Contract research organisations (CROs) are turning to technology to fight dual patient enrolment in trials, but rival service companies refuse to sync their methods, says an early-phase expert.

Donna Dorozinsky, a Director of the Association of Clinical Pharmacology Units (ACPU), told Outsourcing-Pharma.com her organisation’s members –CROs and other groups performing Phase I research – have seen “significant reduction” in dual enrolment since they began using screening services.

It is forbidden for subjects to take part in more than one clinical trial at a time, but some individuals fraudulently sign up for several, either to receive payments or to obtain free medicine.

The results can be dangerous for the participants who may experience drug interactions and can skew trial data by registering false adverse effects. Some dual enrollers will register in trials sponsored by different companies, while others will travel back and forth between multiple sites of the same trial, often thousands of miles away in another state, Dorozinsky told us.

Specialist companies provide screening tech for CROs to prevent the problem, including Clinical RSVP, which takes fingerprints, and Verified Clinical Trials, which uses personal identifying information.

But the two methods are not compatible and CROs must choose which to use. “The challenge is that the two companies don’t talk to each other,” said Dorozinsky, allowing the potential for some cases of dual enrolment to slip through the cracks.

Not biometric

Mitchell Efros, President and CEO, Verified Clinical Trials, told us his company checks would-be subjects’ government-issued photo ID against an online trial database.

The system checks their enrolment status elsewhere, and provides safety alerts if the person has previously been exposed to a compound with a long half-life and will need to wait before joining another study.

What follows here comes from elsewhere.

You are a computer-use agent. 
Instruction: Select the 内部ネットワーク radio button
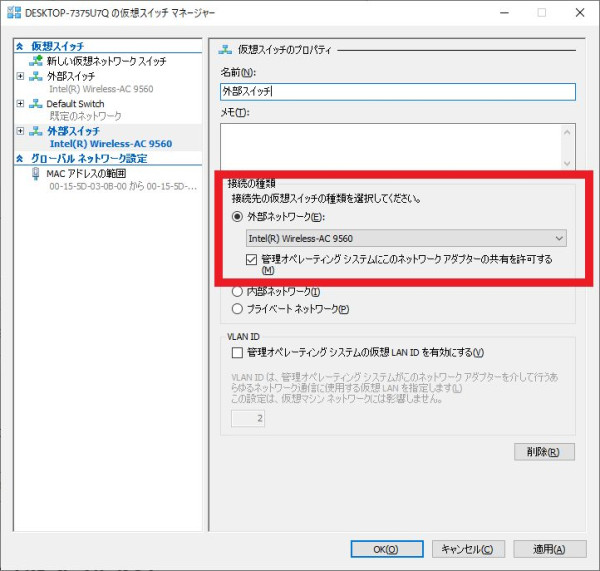237,292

The information is de-identified and anonymous, meaning the research site is not told any specifics of the subject’s other trials or their sponsors.

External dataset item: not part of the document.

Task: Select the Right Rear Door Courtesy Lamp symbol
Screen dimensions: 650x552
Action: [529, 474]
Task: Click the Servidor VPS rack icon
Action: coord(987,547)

When we asked why the company does not use more rigorous biometric data, Efros told us it is a question he has debated, but settled for a method with a shorter set-up time.

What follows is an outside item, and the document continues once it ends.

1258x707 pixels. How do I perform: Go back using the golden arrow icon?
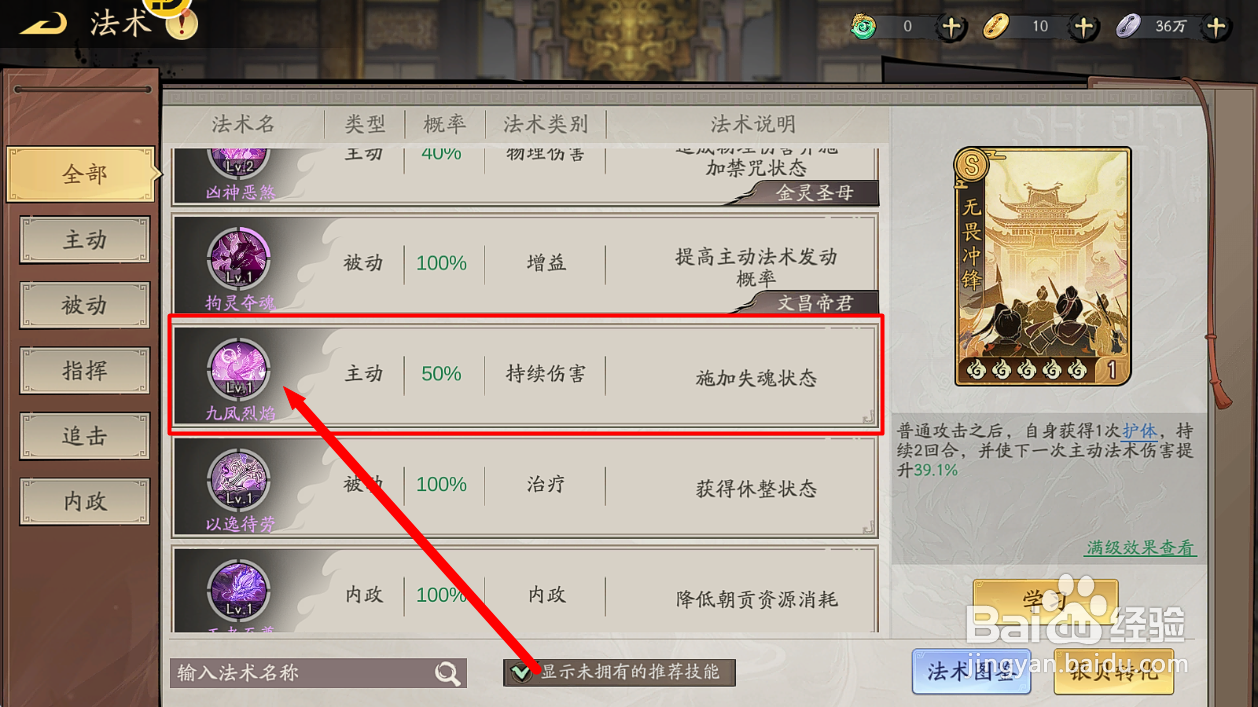pos(43,22)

The problem with biometrics is you need to send a scanner or a device to all the sites, and that wouldn’t work well for Pfizer or Lilly or Novartis – they may have 300 sites.

The database registry helps stop participants “telling the coordinator what they want to hear” about their symptoms to get into a trial, and then enrolling at different sites, Efron said. Some “toss their medicine away and collect their visit compensation” and there are online forums dedicated to coaching subjects on what to say to be accepted, he said.

With no verification company having full market share, we asked Verified Clinical Trials about the chances of dual enrollers slipping through the cracks between their different detection methods.

The fact that participants are aware these checks take place is in itself a deterrent, Efron replied. Clinical RSVP did not respond to our request for comment before publication.

Any system – “ours or theirs” is better than none, Efron told us, given that the number of fraudulent applications can reach up to 10%, especially for “subjective” studies into CNS, pain, depression and abuse liability and for early phase trials.